[Stored data]
------------------------------------

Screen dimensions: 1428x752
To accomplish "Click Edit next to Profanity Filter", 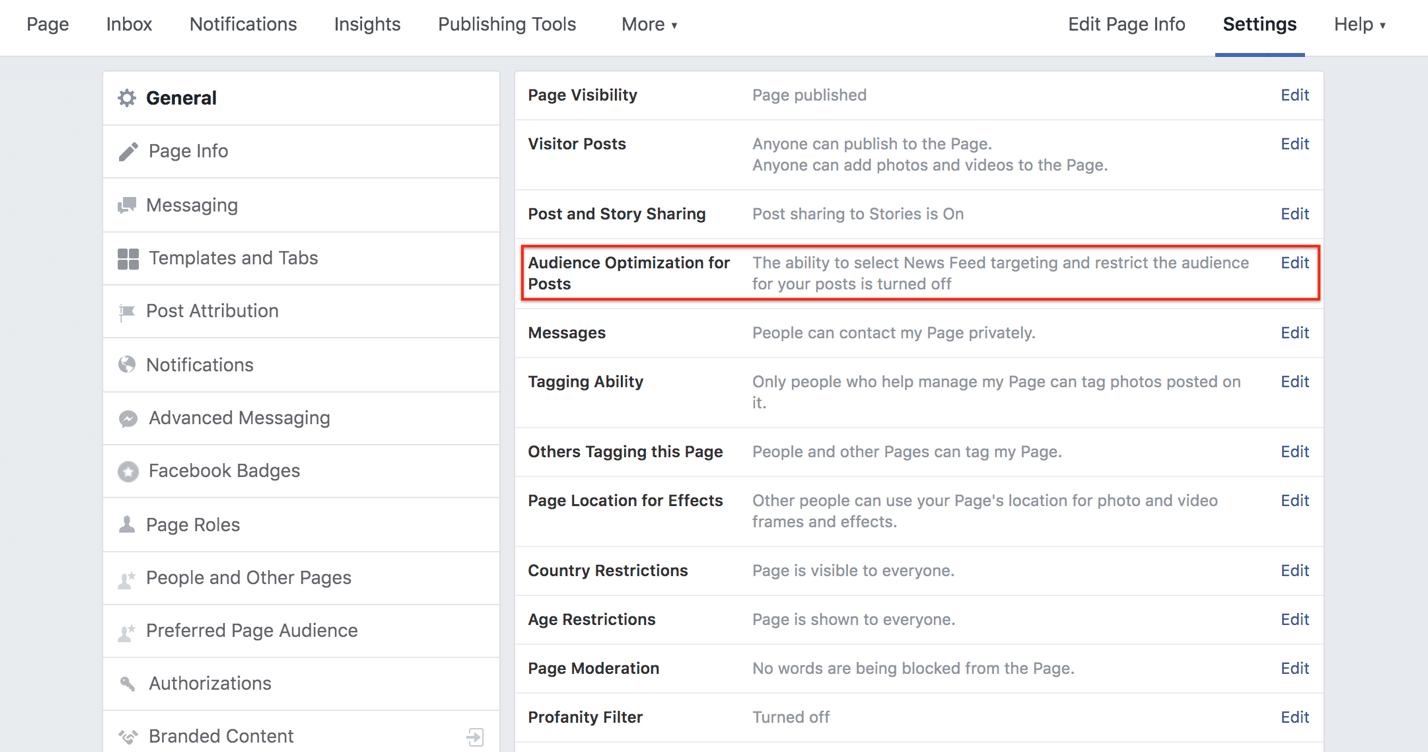I will point(1294,717).
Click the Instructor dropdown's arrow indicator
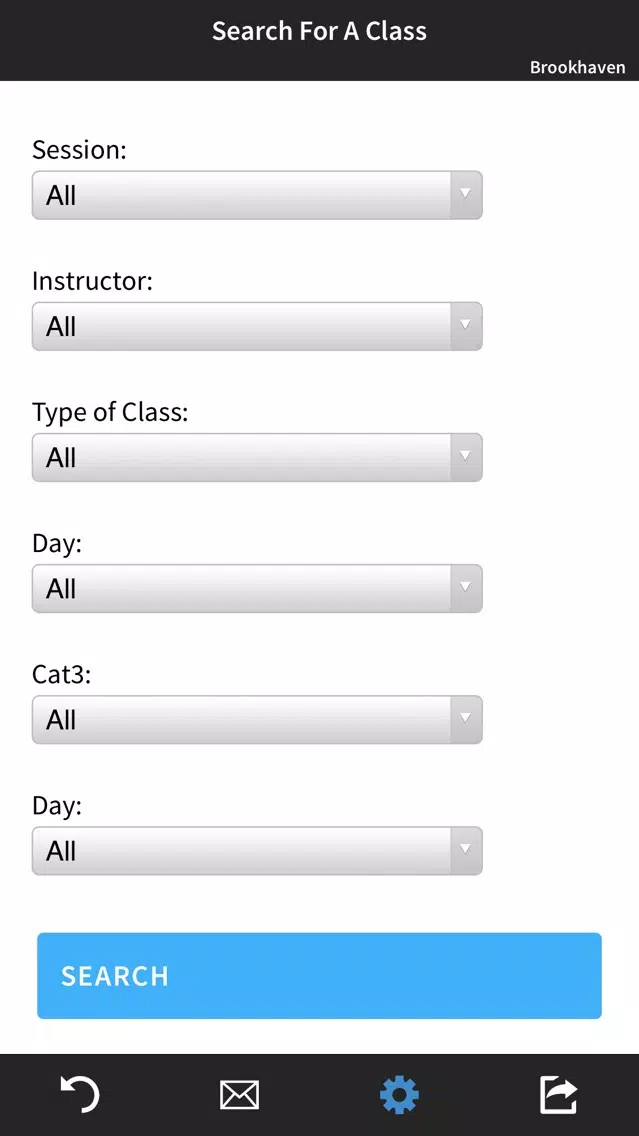 466,326
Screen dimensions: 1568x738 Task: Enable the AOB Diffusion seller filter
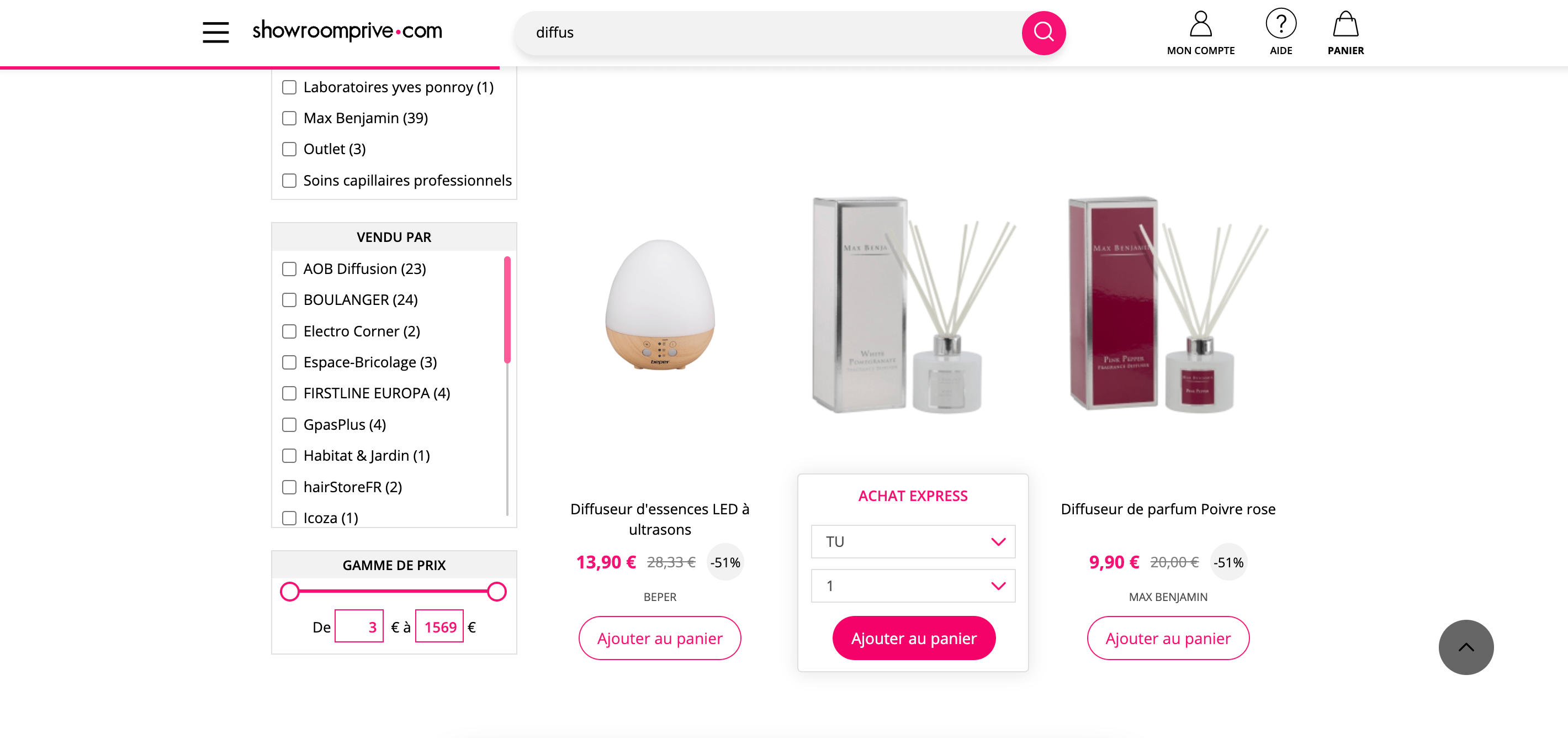pos(289,268)
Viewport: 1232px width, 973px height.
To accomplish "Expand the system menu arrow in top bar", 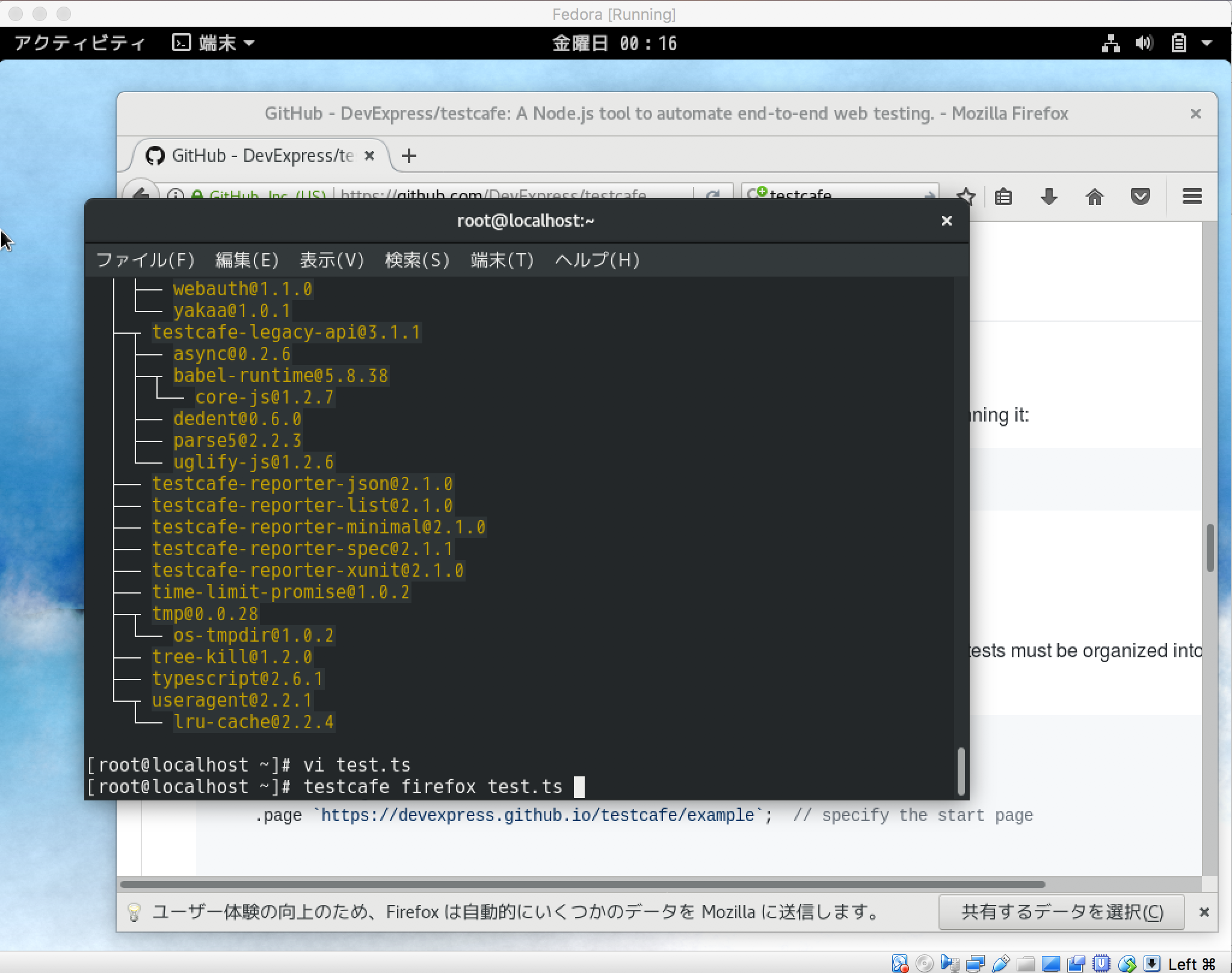I will click(x=1207, y=43).

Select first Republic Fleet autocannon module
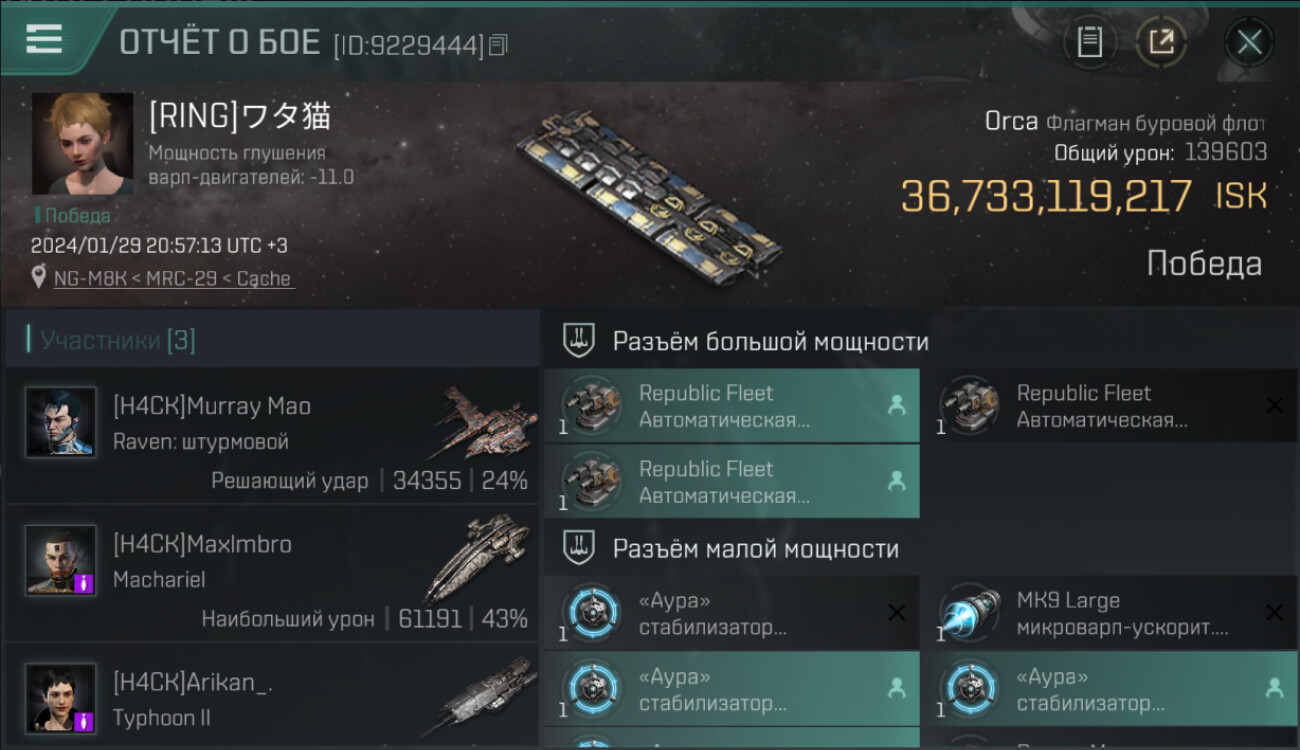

------------------------------------

• What you should do: Gather each line in the entries above that contains the string "Screen". Treat uppercase and lowercase as different.

• Response to the task:
Screen dimensions: 1428x752
Screen dimensions: 1568x738 Task: Enable the AOB Diffusion seller filter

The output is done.